==== DATA LISTING
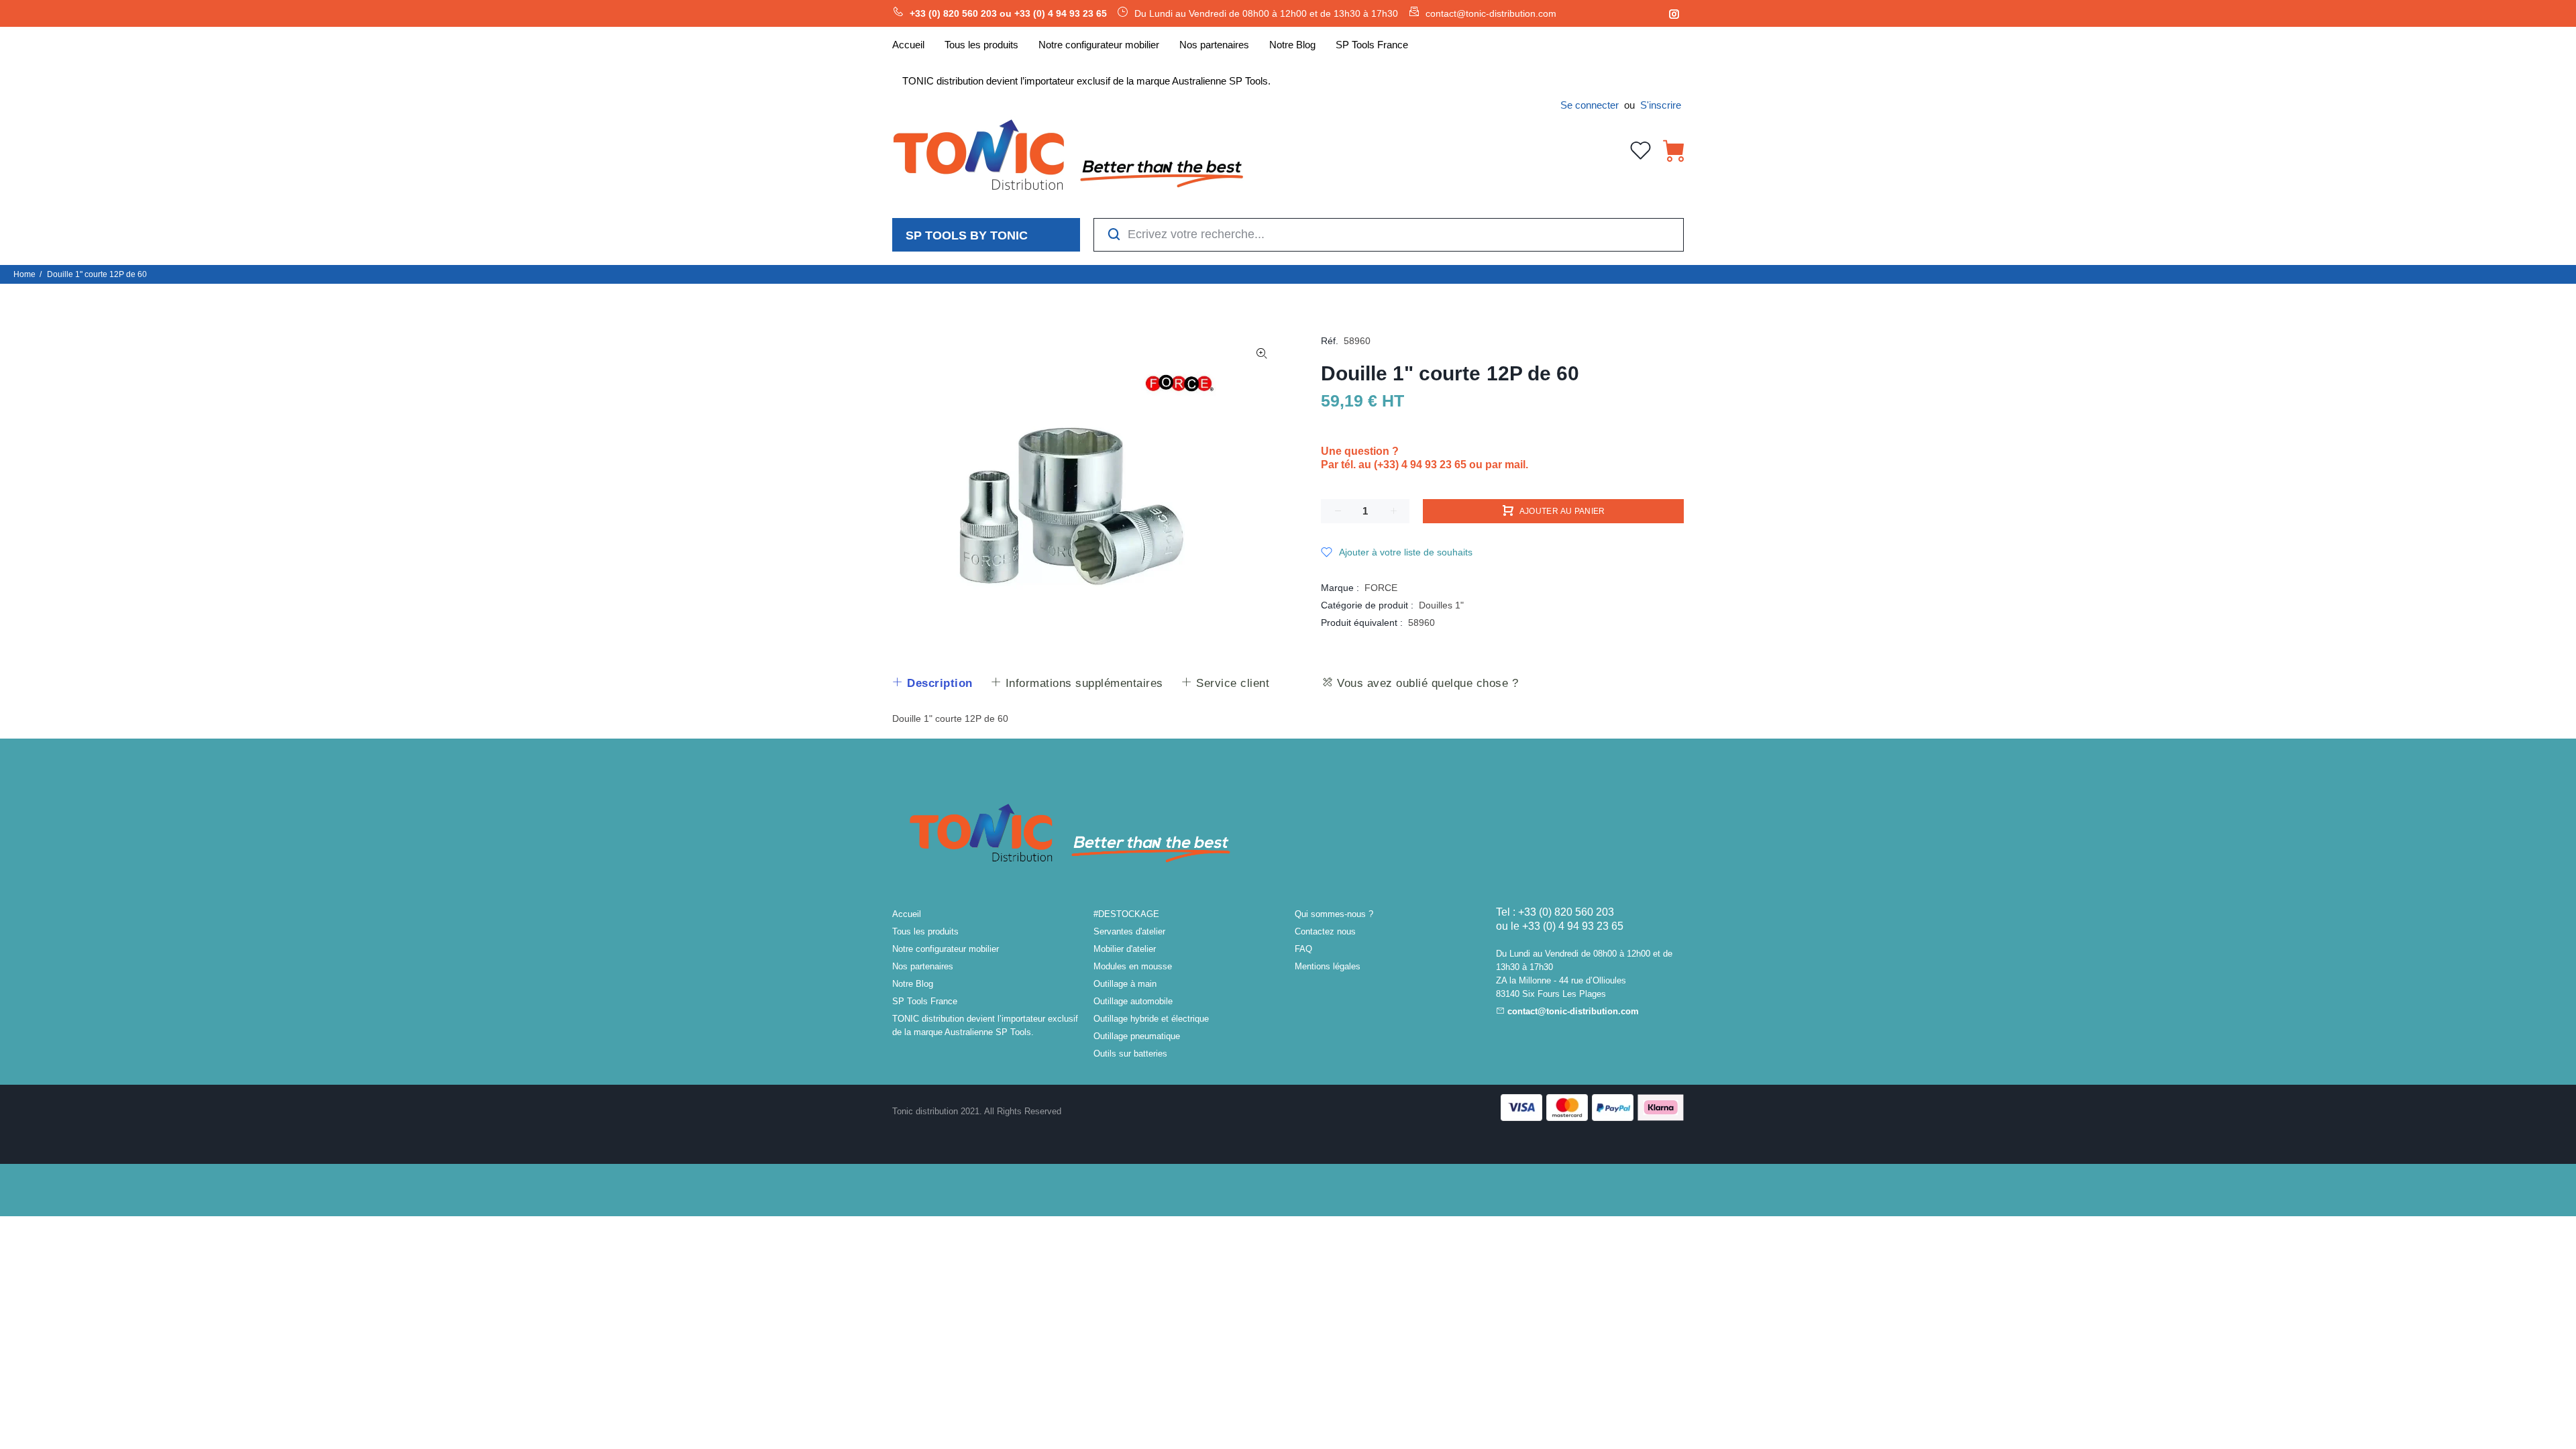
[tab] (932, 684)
========
==== DATA LISTING
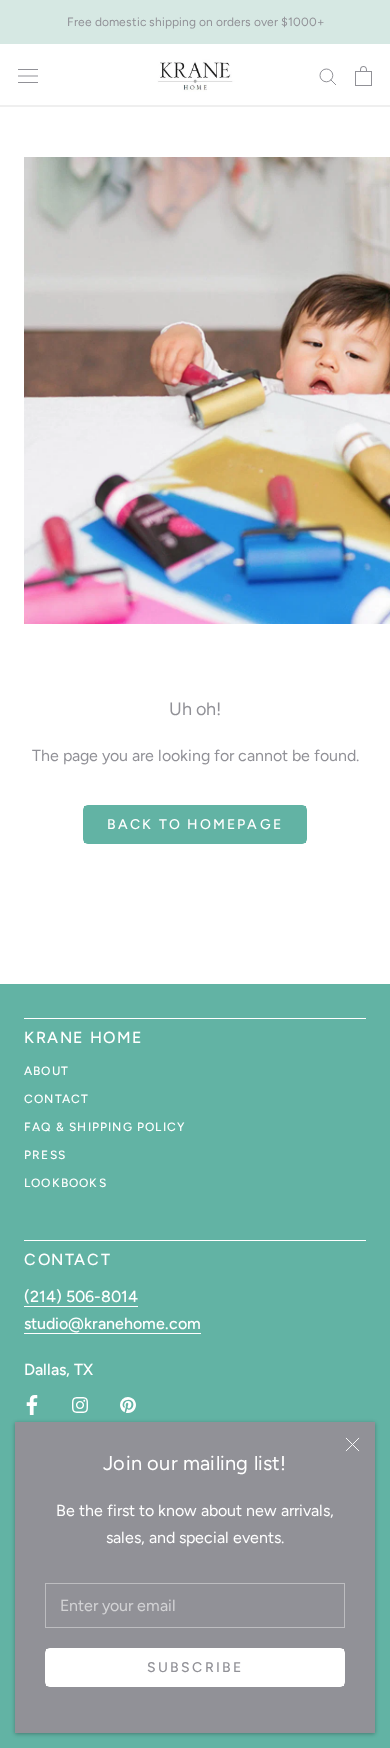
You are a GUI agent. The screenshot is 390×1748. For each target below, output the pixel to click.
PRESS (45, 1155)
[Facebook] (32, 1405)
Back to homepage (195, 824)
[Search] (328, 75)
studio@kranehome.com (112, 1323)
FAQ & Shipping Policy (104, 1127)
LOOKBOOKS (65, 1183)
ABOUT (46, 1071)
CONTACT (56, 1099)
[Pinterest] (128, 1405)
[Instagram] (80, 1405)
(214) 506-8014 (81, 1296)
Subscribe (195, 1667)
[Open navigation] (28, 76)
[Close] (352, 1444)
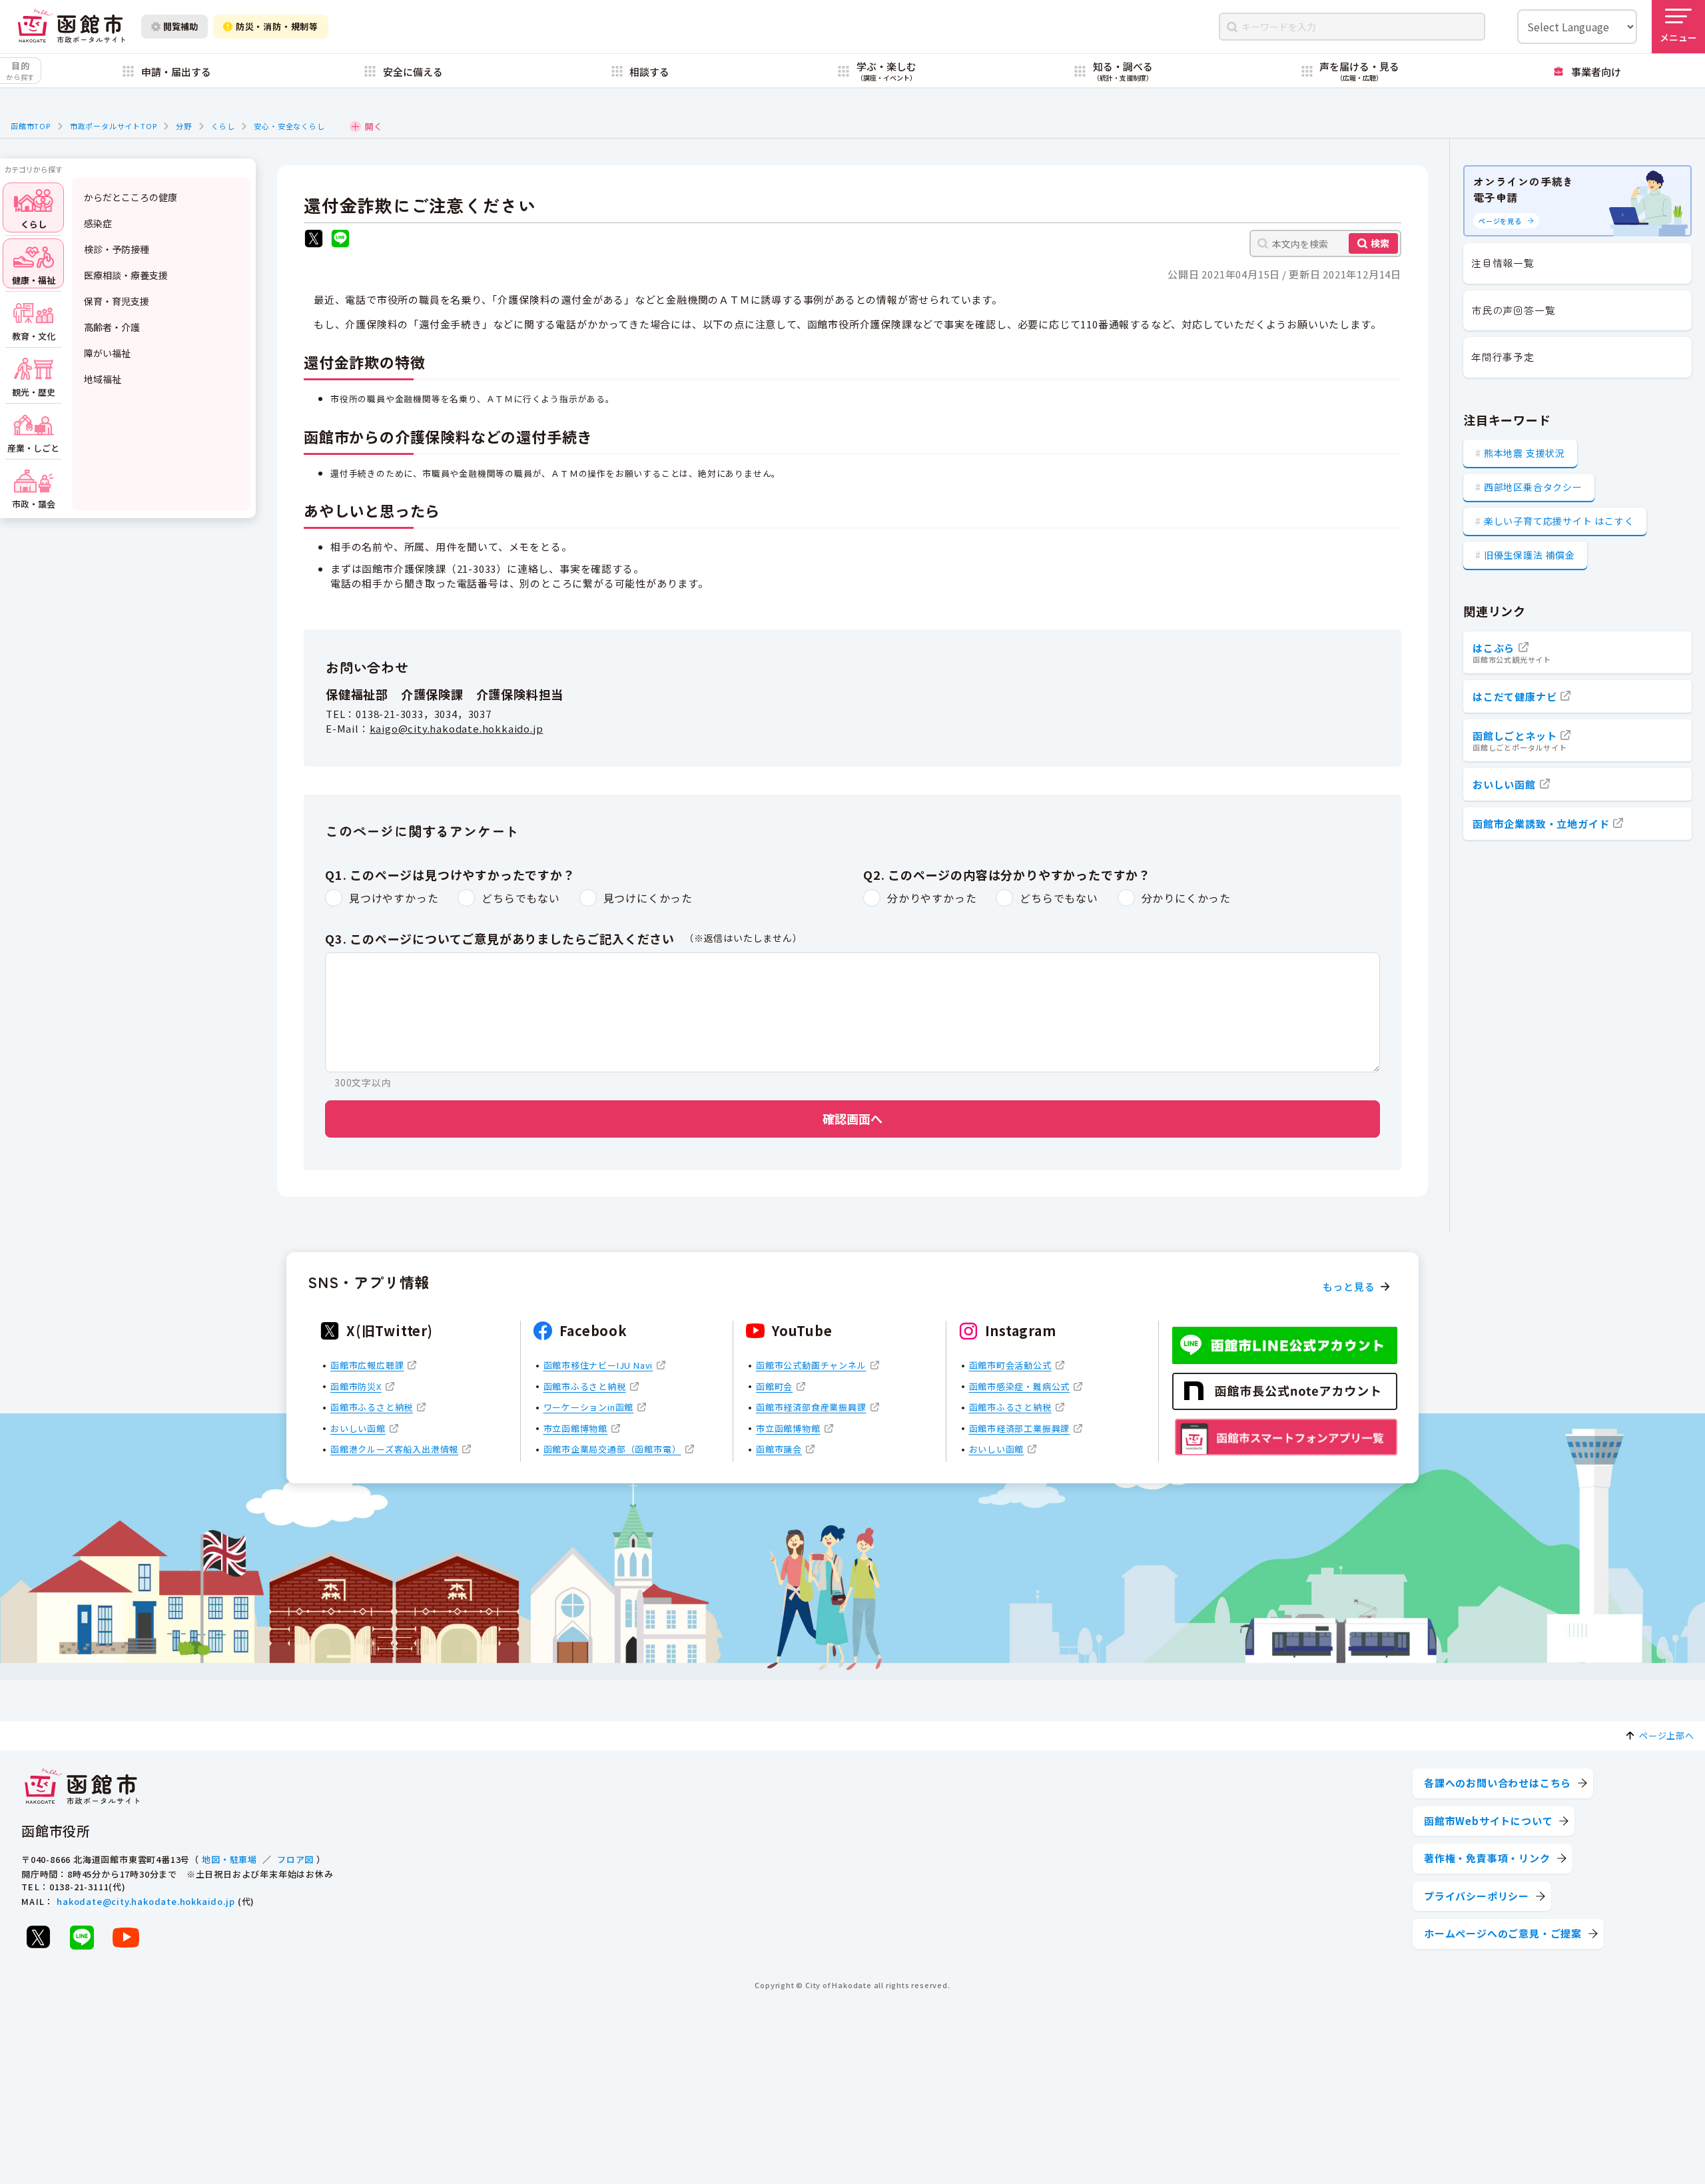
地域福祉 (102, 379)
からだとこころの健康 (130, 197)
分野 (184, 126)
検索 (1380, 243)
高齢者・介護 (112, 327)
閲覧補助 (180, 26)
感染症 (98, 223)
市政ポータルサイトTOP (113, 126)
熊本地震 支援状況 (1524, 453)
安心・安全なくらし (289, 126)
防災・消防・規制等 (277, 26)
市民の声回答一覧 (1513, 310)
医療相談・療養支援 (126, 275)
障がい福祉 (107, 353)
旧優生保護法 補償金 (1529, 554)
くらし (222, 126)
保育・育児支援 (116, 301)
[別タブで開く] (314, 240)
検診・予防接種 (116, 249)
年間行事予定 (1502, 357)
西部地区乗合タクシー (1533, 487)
========
- WHAT THIS TASK INVOLVES
Reproduce the lines above beginning at the line that contains "[Search] (328, 75)" and ending at the line that contains "西部地区乗合タクシー (1533, 487)". No pictures.

- ANSWER BOX
[Search] (328, 75)
studio@kranehome.com (112, 1323)
FAQ & Shipping Policy (104, 1127)
LOOKBOOKS (65, 1183)
ABOUT (46, 1071)
CONTACT (56, 1099)
[Pinterest] (128, 1405)
[Instagram] (80, 1405)
(214) 506-8014 (81, 1296)
Subscribe (195, 1667)
[Open navigation] (28, 76)
[Close] (352, 1444)
地域福祉 (102, 379)
からだとこころの健康 (130, 197)
分野 (184, 126)
検索 (1380, 243)
高齢者・介護 (112, 327)
閲覧補助 (180, 26)
感染症 (98, 223)
市政ポータルサイトTOP (113, 126)
熊本地震 支援状況 (1524, 453)
安心・安全なくらし (289, 126)
防災・消防・規制等 (277, 26)
市民の声回答一覧 (1513, 310)
医療相談・療養支援 (126, 275)
障がい福祉 (107, 353)
旧優生保護法 補償金 (1529, 554)
くらし (222, 126)
保育・育児支援 (116, 301)
[別タブで開く] (314, 240)
検診・予防接種 (116, 249)
年間行事予定 (1502, 357)
西部地区乗合タクシー (1533, 487)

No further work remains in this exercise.